Assessment of an Isogeometric Approach with Catmull-Clark Subdivision Surfaces using the Laplace-Beltrami Problems

TL;DR

This paper evaluates an isogeometric method using Catmull-Clark subdivision surfaces for solving the Laplace-Beltrami equation on 2D manifolds, highlighting convergence properties and the impact of extraordinary vertices.

Contribution

It introduces an isogeometric approach with Catmull-Clark subdivision surfaces for Laplace-Beltrami problems and compares its performance to finite element methods.

Findings

Subdivision surfaces without extraordinary vertices achieve optimal convergence.

Extraordinary vertices cause errors and reduce convergence rate.

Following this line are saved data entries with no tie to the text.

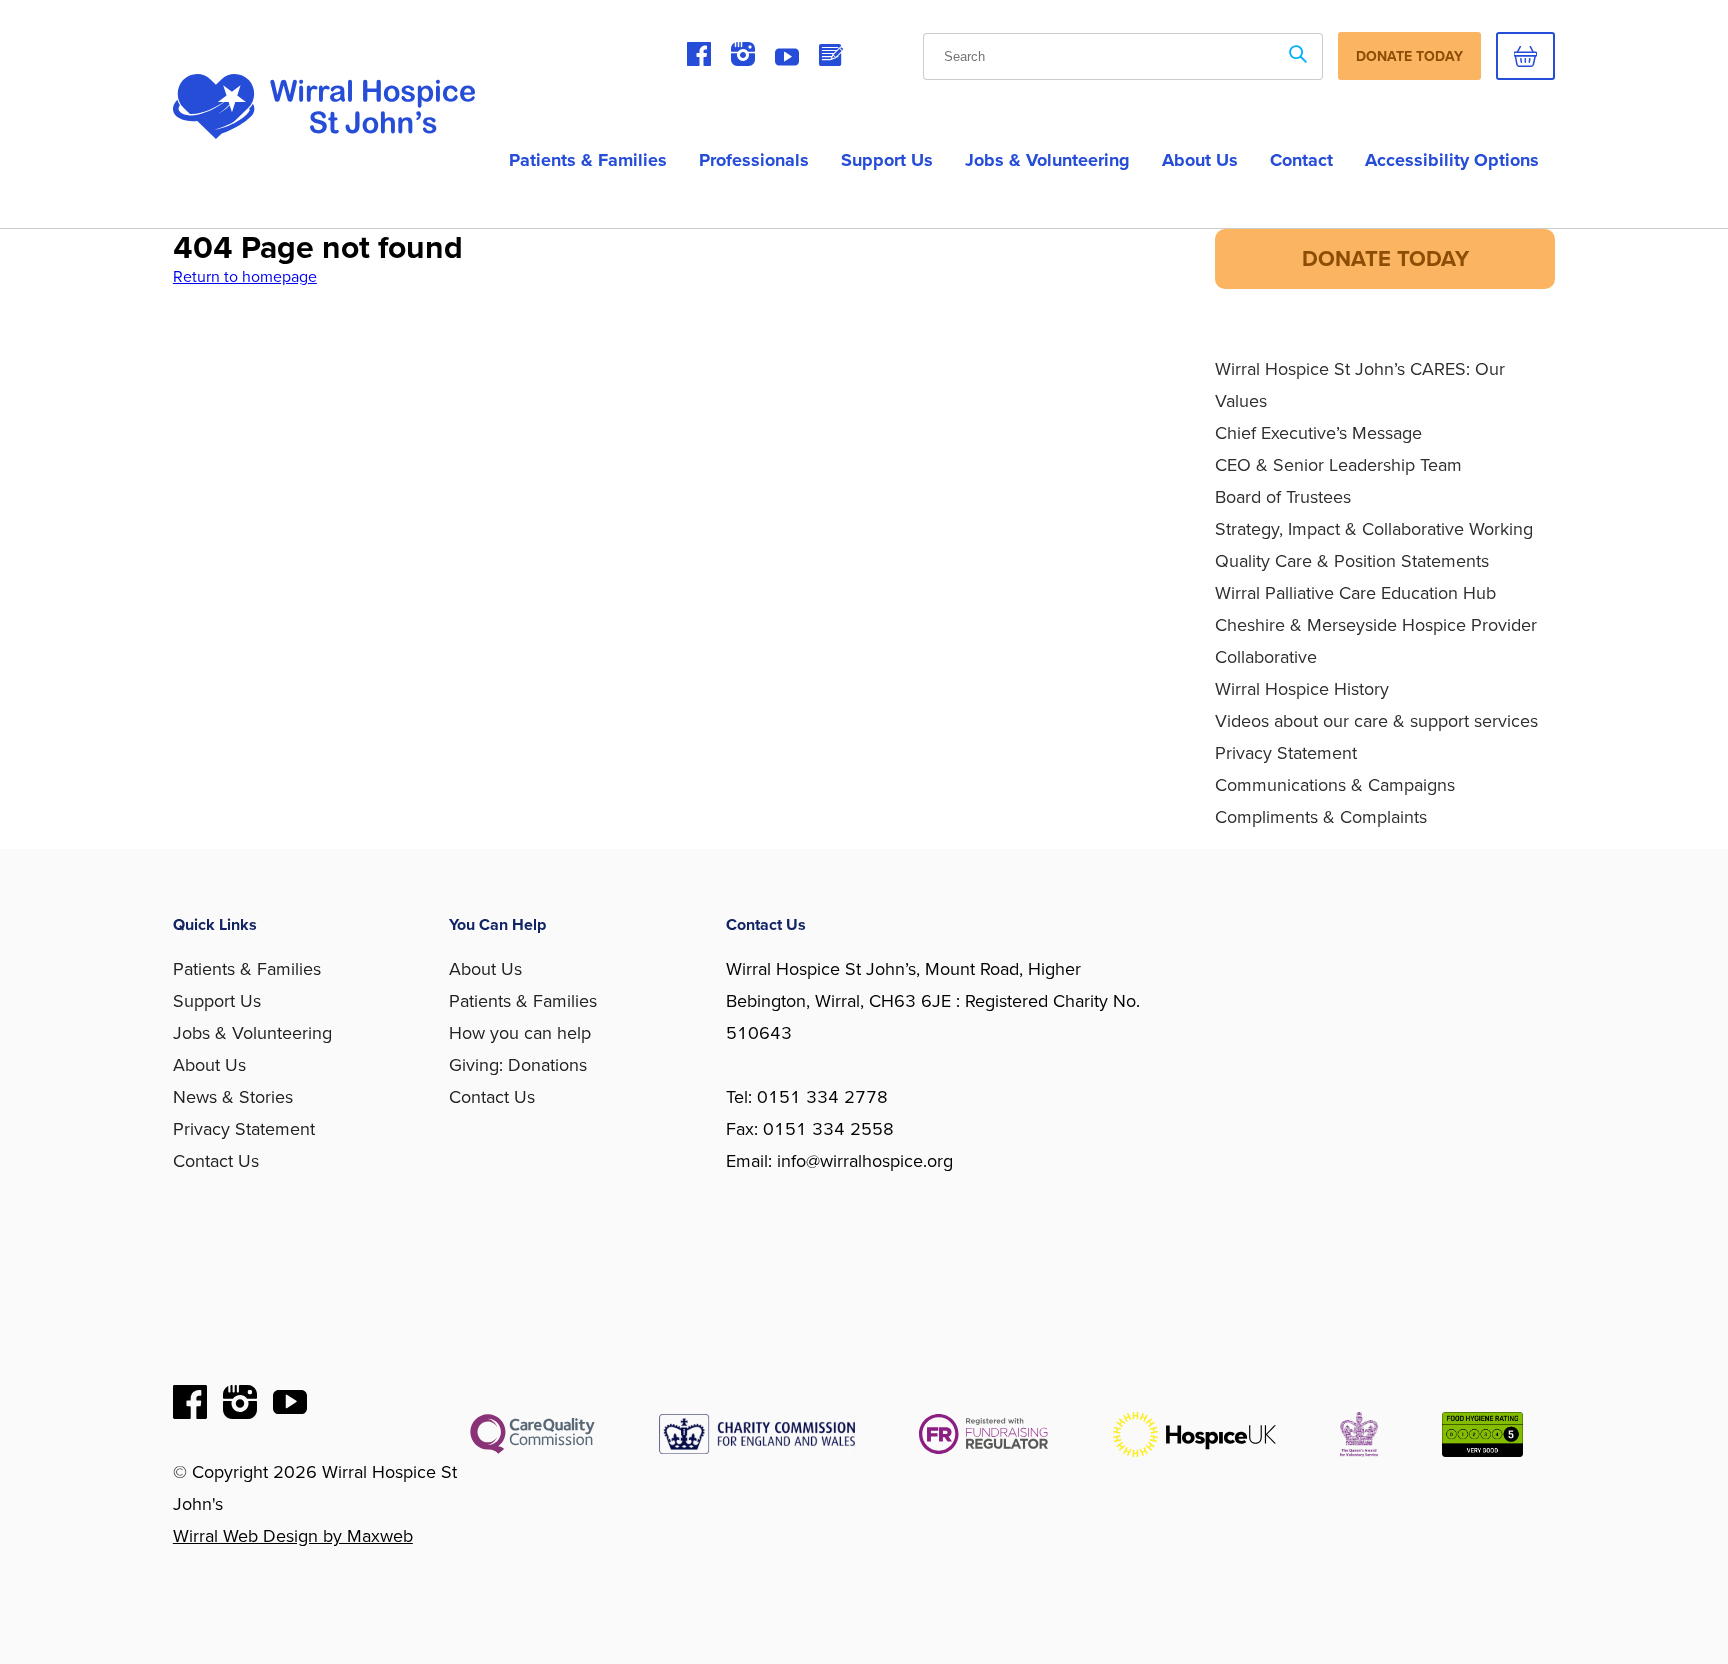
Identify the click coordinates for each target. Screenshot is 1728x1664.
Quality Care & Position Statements (1352, 561)
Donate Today (1409, 56)
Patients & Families (588, 160)
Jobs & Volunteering (1047, 160)
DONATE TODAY (1385, 259)
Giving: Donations (518, 1065)
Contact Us (216, 1161)
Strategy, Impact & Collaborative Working (1374, 529)
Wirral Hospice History (1302, 689)
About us (1200, 160)
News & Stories (233, 1097)
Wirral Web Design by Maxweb (293, 1536)
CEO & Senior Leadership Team (1338, 465)
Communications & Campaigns (1335, 785)
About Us (209, 1065)
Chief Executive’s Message (1318, 433)
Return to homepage (245, 277)
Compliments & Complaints (1321, 817)
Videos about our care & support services (1376, 721)
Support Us (887, 160)
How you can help (520, 1033)
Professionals (754, 160)
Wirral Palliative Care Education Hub (1355, 593)
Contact (1301, 160)
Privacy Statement (1286, 753)
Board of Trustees (1283, 497)
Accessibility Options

Adaptive quadrature reduces approximation errors.

Abstract

An isogeometric approach for solving the Laplace-Beltrami equation on a two-dimensional manifold embedded in three-dimensional space using a Galerkin method based on Catmull-Clark subdivision surfaces is presented and assessed. The scalar-valued Laplace-Beltrami equation requires only C0 continuity and is adopted to elucidate key features and properties of the isogeometric method using Catmull-Clark subdivision surfaces. Catmull-Clark subdivision bases are used to discretise both the geometry and the physical field. A fitting method generates control meshes to approximate any given geometry with Catmull-Clark subdivision surfaces. The performance of the Catmull-Clark subdivision method is compared to the conventional finite element method. Subdivision surfaces without extraordinary vertices show the optimal convergence rate. However, extraordinary vertices introduce error, which decreases the convergence rate. A comparative study shows the effect of the number and valences of the extraordinary vertices on accuracy and convergence. An adaptive quadrature scheme is shown to reduce the error.